(Items from a dataset)
◇ ◇ ◇

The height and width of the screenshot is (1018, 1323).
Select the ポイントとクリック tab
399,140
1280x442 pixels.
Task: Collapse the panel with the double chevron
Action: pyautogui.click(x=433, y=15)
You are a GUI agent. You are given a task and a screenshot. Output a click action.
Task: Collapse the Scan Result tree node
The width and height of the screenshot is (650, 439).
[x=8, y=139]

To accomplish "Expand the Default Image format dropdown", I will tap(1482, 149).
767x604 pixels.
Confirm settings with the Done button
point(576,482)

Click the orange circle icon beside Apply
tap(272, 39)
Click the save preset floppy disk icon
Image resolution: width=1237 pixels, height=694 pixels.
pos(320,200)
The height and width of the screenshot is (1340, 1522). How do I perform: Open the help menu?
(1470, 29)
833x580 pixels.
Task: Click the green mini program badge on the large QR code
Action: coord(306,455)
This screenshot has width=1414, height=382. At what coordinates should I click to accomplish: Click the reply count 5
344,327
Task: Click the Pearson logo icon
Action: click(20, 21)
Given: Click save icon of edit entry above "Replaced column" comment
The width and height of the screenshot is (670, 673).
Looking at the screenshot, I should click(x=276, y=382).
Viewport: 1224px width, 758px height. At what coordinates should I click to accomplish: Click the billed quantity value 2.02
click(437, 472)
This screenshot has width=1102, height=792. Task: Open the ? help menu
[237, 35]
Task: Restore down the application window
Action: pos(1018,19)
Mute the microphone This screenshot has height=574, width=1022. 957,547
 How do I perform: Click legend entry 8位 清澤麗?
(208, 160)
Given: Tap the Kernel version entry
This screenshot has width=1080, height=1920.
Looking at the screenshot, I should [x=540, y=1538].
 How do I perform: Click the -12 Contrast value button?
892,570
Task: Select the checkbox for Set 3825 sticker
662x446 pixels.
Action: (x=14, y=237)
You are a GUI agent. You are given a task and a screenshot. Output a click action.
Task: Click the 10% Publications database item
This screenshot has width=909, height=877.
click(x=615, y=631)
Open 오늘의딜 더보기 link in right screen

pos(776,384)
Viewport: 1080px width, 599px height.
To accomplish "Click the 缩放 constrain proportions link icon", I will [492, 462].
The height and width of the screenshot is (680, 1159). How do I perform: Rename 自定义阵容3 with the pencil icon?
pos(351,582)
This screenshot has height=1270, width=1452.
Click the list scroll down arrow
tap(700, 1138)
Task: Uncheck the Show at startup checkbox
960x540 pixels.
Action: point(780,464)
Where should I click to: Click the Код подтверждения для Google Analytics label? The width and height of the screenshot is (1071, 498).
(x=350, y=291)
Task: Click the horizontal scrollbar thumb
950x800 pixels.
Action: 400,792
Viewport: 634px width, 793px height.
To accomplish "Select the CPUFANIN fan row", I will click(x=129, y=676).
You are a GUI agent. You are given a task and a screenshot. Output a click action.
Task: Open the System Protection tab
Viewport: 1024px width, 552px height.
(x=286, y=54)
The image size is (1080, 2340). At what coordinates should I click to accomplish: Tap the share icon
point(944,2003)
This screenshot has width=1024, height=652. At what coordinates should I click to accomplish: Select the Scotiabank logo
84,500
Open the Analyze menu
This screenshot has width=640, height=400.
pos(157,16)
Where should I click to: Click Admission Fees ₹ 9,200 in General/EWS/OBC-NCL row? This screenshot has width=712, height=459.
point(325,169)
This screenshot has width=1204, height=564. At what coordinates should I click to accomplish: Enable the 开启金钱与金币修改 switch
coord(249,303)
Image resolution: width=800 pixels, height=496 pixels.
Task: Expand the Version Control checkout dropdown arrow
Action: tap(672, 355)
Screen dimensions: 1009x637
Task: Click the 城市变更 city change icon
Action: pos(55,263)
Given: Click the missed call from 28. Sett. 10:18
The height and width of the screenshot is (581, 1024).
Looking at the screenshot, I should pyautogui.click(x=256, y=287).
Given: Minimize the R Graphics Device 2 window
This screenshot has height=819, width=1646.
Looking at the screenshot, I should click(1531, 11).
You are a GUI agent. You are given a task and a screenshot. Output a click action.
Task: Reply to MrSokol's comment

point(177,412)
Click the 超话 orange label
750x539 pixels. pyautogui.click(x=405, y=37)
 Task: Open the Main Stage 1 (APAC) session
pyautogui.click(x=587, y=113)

◇ ◇ ◇

● To do: Reproduce each entry above exactly, keeping every word.

● Finished task:
The height and width of the screenshot is (1018, 1323).
Select the ポイントとクリック tab
399,140
1280x442 pixels.
Task: Collapse the panel with the double chevron
Action: pyautogui.click(x=433, y=15)
You are a GUI agent. You are given a task and a screenshot. Output a click action.
Task: Collapse the Scan Result tree node
The width and height of the screenshot is (650, 439).
[x=8, y=139]

To accomplish "Expand the Default Image format dropdown", I will tap(1482, 149).
767x604 pixels.
Confirm settings with the Done button
point(576,482)

Click the orange circle icon beside Apply
tap(272, 39)
Click the save preset floppy disk icon
Image resolution: width=1237 pixels, height=694 pixels.
pos(320,200)
The height and width of the screenshot is (1340, 1522). How do I perform: Open the help menu?
(1470, 29)
833x580 pixels.
Task: Click the green mini program badge on the large QR code
Action: coord(306,455)
This screenshot has width=1414, height=382. At what coordinates should I click to accomplish: Click the reply count 5
344,327
Task: Click the Pearson logo icon
Action: click(20, 21)
Given: Click save icon of edit entry above "Replaced column" comment
The width and height of the screenshot is (670, 673).
Looking at the screenshot, I should click(x=276, y=382).
Viewport: 1224px width, 758px height. At what coordinates should I click to accomplish: Click the billed quantity value 2.02
click(437, 472)
This screenshot has width=1102, height=792. Task: Open the ? help menu
[237, 35]
Task: Restore down the application window
Action: pos(1018,19)
Mute the microphone This screenshot has height=574, width=1022. 957,547
 How do I perform: Click legend entry 8位 清澤麗?
(208, 160)
Given: Tap the Kernel version entry
This screenshot has width=1080, height=1920.
Looking at the screenshot, I should [x=540, y=1538].
 How do I perform: Click the -12 Contrast value button?
892,570
Task: Select the checkbox for Set 3825 sticker
662x446 pixels.
Action: (x=14, y=237)
You are a GUI agent. You are given a task and a screenshot. Output a click action.
Task: Click the 10% Publications database item
This screenshot has width=909, height=877.
click(x=615, y=631)
Open 오늘의딜 더보기 link in right screen

pos(776,384)
Viewport: 1080px width, 599px height.
To accomplish "Click the 缩放 constrain proportions link icon", I will [492, 462].
The height and width of the screenshot is (680, 1159). How do I perform: Rename 自定义阵容3 with the pencil icon?
pos(351,582)
This screenshot has height=1270, width=1452.
Click the list scroll down arrow
tap(700, 1138)
Task: Uncheck the Show at startup checkbox
960x540 pixels.
Action: point(780,464)
Where should I click to: Click the Код подтверждения для Google Analytics label? The width and height of the screenshot is (1071, 498).
(x=350, y=291)
Task: Click the horizontal scrollbar thumb
950x800 pixels.
Action: 400,792
Viewport: 634px width, 793px height.
To accomplish "Select the CPUFANIN fan row", I will click(x=129, y=676).
You are a GUI agent. You are given a task and a screenshot. Output a click action.
Task: Open the System Protection tab
Viewport: 1024px width, 552px height.
(x=286, y=54)
The image size is (1080, 2340). At what coordinates should I click to accomplish: Tap the share icon
point(944,2003)
This screenshot has width=1024, height=652. At what coordinates should I click to accomplish: Select the Scotiabank logo
84,500
Open the Analyze menu
This screenshot has width=640, height=400.
pos(157,16)
Where should I click to: Click Admission Fees ₹ 9,200 in General/EWS/OBC-NCL row? This screenshot has width=712, height=459.
point(325,169)
This screenshot has width=1204, height=564. At what coordinates should I click to accomplish: Enable the 开启金钱与金币修改 switch
coord(249,303)
Image resolution: width=800 pixels, height=496 pixels.
Task: Expand the Version Control checkout dropdown arrow
Action: tap(672, 355)
Screen dimensions: 1009x637
Task: Click the 城市变更 city change icon
Action: pos(55,263)
Given: Click the missed call from 28. Sett. 10:18
The height and width of the screenshot is (581, 1024).
Looking at the screenshot, I should pyautogui.click(x=256, y=287).
Given: Minimize the R Graphics Device 2 window
This screenshot has height=819, width=1646.
Looking at the screenshot, I should click(1531, 11).
You are a GUI agent. You are given a task and a screenshot. Output a click action.
Task: Reply to MrSokol's comment

point(177,412)
Click the 超话 orange label
750x539 pixels. pyautogui.click(x=405, y=37)
 Task: Open the Main Stage 1 (APAC) session
pyautogui.click(x=587, y=113)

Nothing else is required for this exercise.